The foundation stone for the new building was laid by John Simpson, the chairman of the council, in January 1902. It was designed by the council surveyor, Henry Miller, in the Baroque Revival style, built by John Wilkinson in rubble masonry with ashlar stone dressings and was officially opened on 2 March 1903. The design involved a symmetrical main frontage of seven bays facing onto Sunderland Road. A park was laid out to the east of the building and opened in July 1910.

The building continued to serve as the headquarters of the district council for much of the 20th century, but ceased to be the local seat of government when the enlarged Gateshead Borough Council was formed in 1974. The final meeting of the council, held in the council chamber on 28 March 1974, concluded with speeches and a rendition of the Hokey Cokey. The building subsequently served as the area offices for Gateshead Borough Council's housing department, and was grade II listed in 1985.

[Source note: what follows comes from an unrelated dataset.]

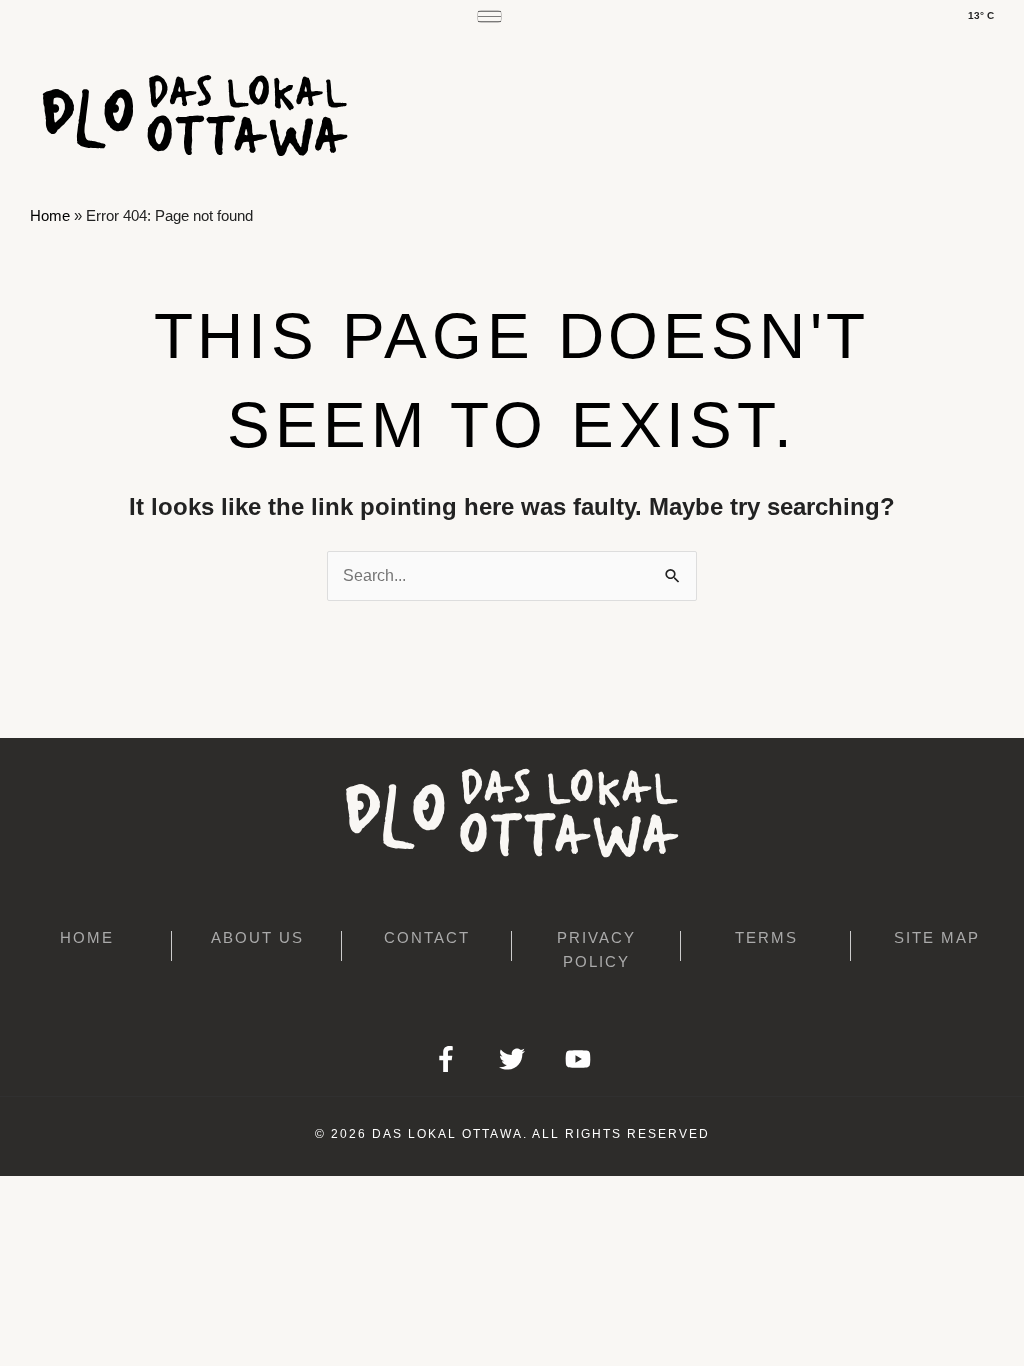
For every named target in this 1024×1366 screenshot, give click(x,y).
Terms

The building was declared surplus to requirements in the early 1990s, and was subsequently made available for use as a temporary accommodation. In September 2023, planning consent was granted to convert the building into 14 apartments.

==Architecture==
The building is constructed of sandstone, with a slate roof. It has two storeys and a basement, with a central four-stage tower, which is projected forward. The tower incorporates a doorway with a semi-circular fanlight flanked by pilasters and brackets supporting a triangular pediment in the first stage, a rounded headed window enclosed in an aedicula in the second stage, a blind third stage, and an oculus also enclosed in an aedicula in the fourth stage, all surmounted by a steep French-style roof with cresting. The two-bay sections on either side of the central tower are fenestrated by square headed windows with architraves on the ground floor, by round headed windows with keystones on the first floor and by single windows with segmental pediments at attic level. The outer bays, which are projected forward and gabled, are fenestrated by pairs of square headed windows with architraves on the ground floor, by Venetian windows on the first floor and by round headed windows enclosed in aediculae in the gables above.

Internally, the principal room is the council chamber which is 40 feet long and 25 feet wide. The arms of the former council in the pediment above the door feature a flaming torch, the crest of the Brandling family, which owned the local collieries.